Solvent effects on the structure of rabbit Clq, a subcomponent of the first component of complement.

The effect of solvent conditions on the conformation of rabbit Clq was studied by both spectroscopic and nonspectroscopic methods. The conformation of Clq in buffered saline solutions at pH 7.4 or 6.0 did not differ significantly from Clq at twice the saline concentration as determined with circular dichroism, difference spectroscopy, and tritium-hydrogen exchange techniques. Addition of calcium to the buffers had no structural effects in any of the conditions examined. Hydrogen exchange experiments performed at pH 7.4 were also unaffected by magnesium, manganese, or ethylenediaminetetraacetic acid.
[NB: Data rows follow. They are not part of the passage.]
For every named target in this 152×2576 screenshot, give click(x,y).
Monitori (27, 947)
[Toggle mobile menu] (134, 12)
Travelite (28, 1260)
With all the methods used a pH effect was observable between 5.1 and 8.3. From solvent perturbation difference spectroscopy results it was calculated that the equivalent of 10 +/- 2 and 6 +/- 1 mol of tyrosine and tryptophan/mol of Clq, respectively, became exposed at the lower pH. A small positive CD band in the 231 to 235 nm region decreased in wavelength and increased in magnitude as a function of decreasing pH, indicating tyrosine exposure at the lower pH and possibly changes in the collagen-like structure of Clq. Hydrogen exchange experiments indicate a small, but significant, conformation transition occurring in the pH 5 region and a stabilization of conformation between pH 6 to 8. From these results the conformational pH dependence was interpreted as an acid expansion of Clq with a minor conformational transition occurring between pH 5 AND 6. These effects may in part be associated with decreased Clq-Ig interactions which have been observed at the lower pH.